Friends and family may be hesitant to support your decision based on many factors, including a lack of understanding or knowledge about VSED and the process. Describing her partner Joan’s VSED journey, Fran Volkmann provides a helpful analogy:
“One member of our core group, Audrey, distinguished between being on the outside and the inside of the situation in which we found ourselves. When people first hear of a decision like Joan’s, it comes as a bolt out of the blue and their initial reaction can be one of horror or dismay. As they learn more, they are brought into the inside, and their responses become far more nuanced, less judgmental, and in our experience, often pointedly supportive.”
There may be loved ones who remain hesitant to support you or even stand against your choice. In those cases, you may choose to honor their choice and excuse them from the process. It may be worthwhile to note their exclusion from your healthcare decision-making in your advance directive.
If your healthcare proxy or alternate proxy will not support your VSED decision it is important to consider changing proxies.





In Herself to the End, Fran Volkmann chronicles her wife, Joan’s, decision to stop eating and drinking following a dementia diagnosis and the steps she took to achieve a peaceful and dignified death with the support of her medical team, loving partner and friends.
We came away from our meetings with our doctor, hospice staff, and [our death doula] feeling overwhelmed by our good fortune. We had been heard, understood, and cared for. In the midst of a terrible [dementia] diagnosis and the most difficult of end-of-life decisions, we had been relieved of a great weight. Joan was going to be able to accomplish her VSED with the care and support of a committed medical team.
For over a decade, Dad had shared with my brothers and me his interest in voluntarily stopping eating and drinking (VSED). In October 2021, he began to more seriously pursue the possibility. He talked with hospice and my brother Tim, who lived nearby, about how he could have his ducks in a row for when he made the decision to start VSED. He also had several conversations with his doctor, who was reluctant to support him, but stated that he respected my father’s decision-making process. That month Dad and I had a Zoom call where I told him I was willing to be present for him during VSED if that’s what he chose to do.

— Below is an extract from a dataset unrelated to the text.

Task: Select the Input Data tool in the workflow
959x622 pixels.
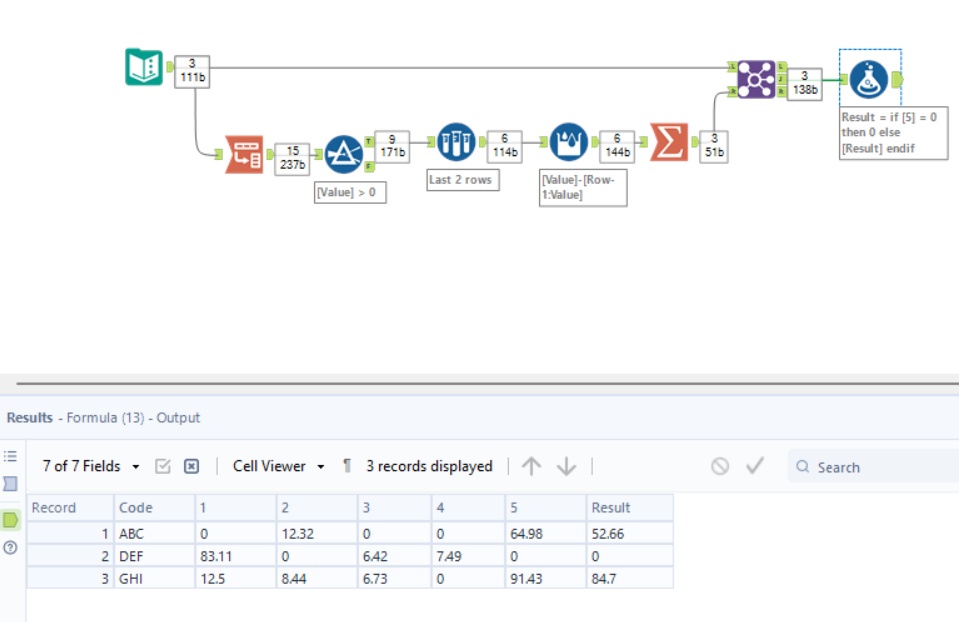Action: tap(142, 65)
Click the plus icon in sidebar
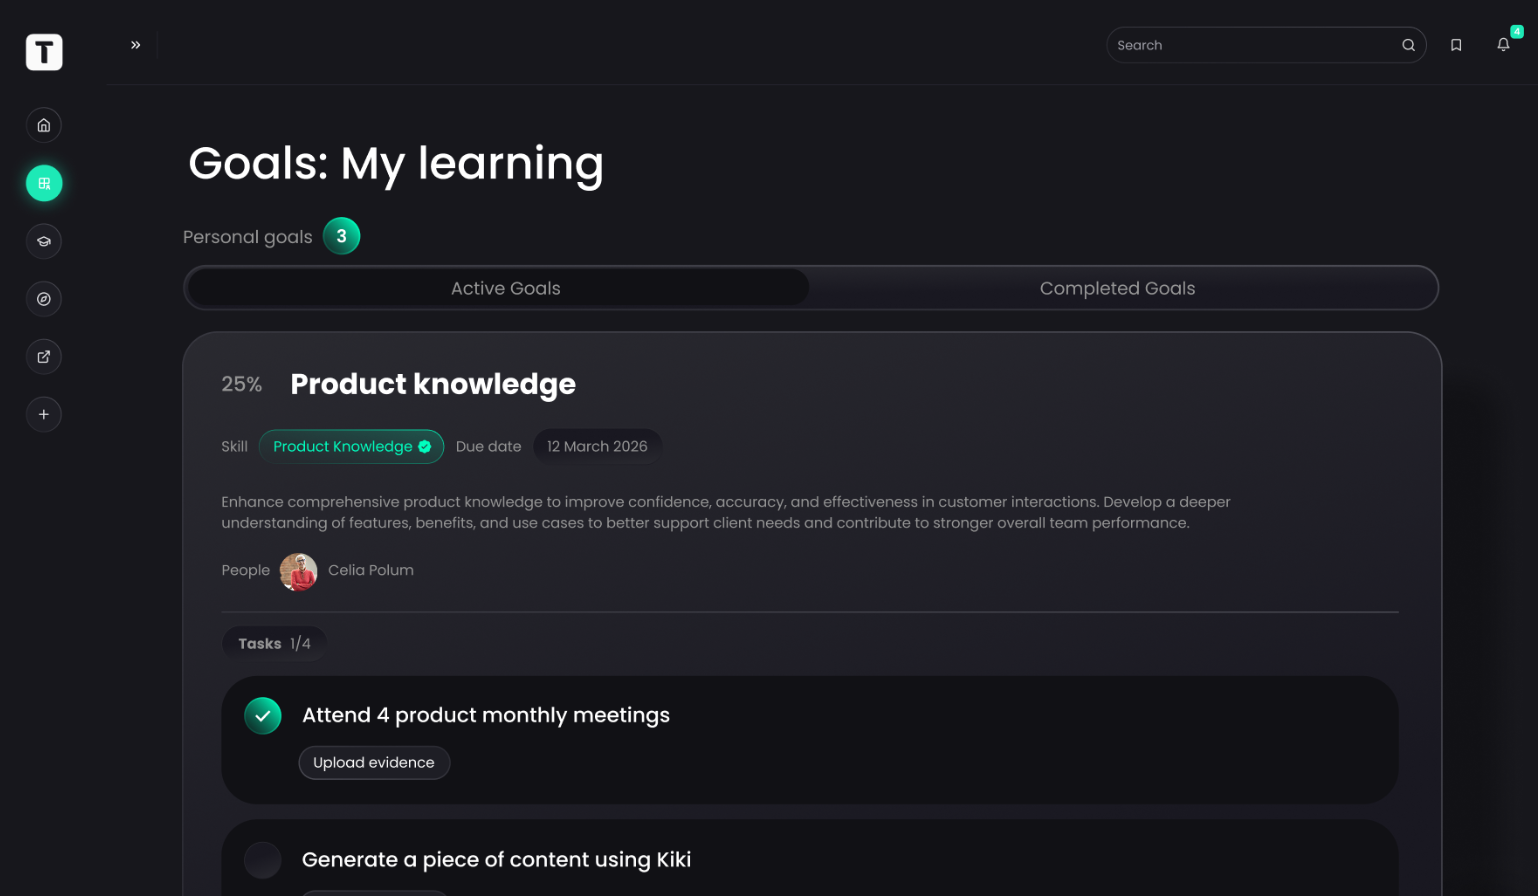The height and width of the screenshot is (896, 1538). pos(44,414)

On day 7, Mom spoke with someone from Compassion & Choices by phone about her decision and how VSED was going. It was very important to her to increase public awareness about the option of VSED. Even among medical professionals, there’s a real lack of information about it, as I can personally attest. Virtually everyone who came to visit Mom in her last few weeks had never heard of VSED. And so, true to form, Mom’s last act would be sharing knowledge.